By IANS,
Washington : Researchers have solved one of our bodies’ neatest little tricks – how a cell pinches molecules from outside without allowing any leakage ot its membranes.
“Doing this without leaking is quite a feat,” said Sandra Schmid, who heads Scripps Research department of cell biology and co-authored the paper with Thomas Pucadyil, a postdoctoral researcher in her lab.
“A cell’s outside environment is very nasty, and if any of that toxic fluid got into the cell, it would kill it,” added Schmid.
Scientists described creating a system in which they can watch, in real time under a light microscope, cell membranes bud and then pinch off smaller sack-like “vesicles”, said a Scripps statement.
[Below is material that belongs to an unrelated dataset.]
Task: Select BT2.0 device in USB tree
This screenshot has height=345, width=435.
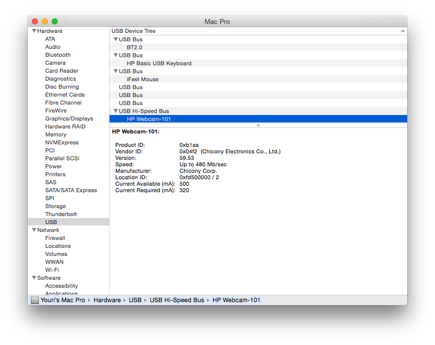Action: 134,47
The findings are being featured in a forthcoming edition of the journal Cell.
This process is only possible, Scripps scientists said, because a single molecule, dynamin, forms a short “collar” of proteins around a bit of the membrane that has emerged from the “parent” membrane, and then squeezes it tight, cleanly separating the new “daughter” vesicle.
The findings contradict the prevailing notion of how these vesicles are tied off from the membrane, and also suggest that this elegant little action may be ubiquitous throughout the cell, which must form millions of vesicles to move molecules between membrane organelles within the cell.
In this process, called endocytosis, cells take up materials (including hormones, nutrients, antibodies, and fats such as cholesterol) from the bloodstream by engulfing them in inward folds of the cell membrane that then close up, pinch off, and move into the cell as the cargo-laden vesicles.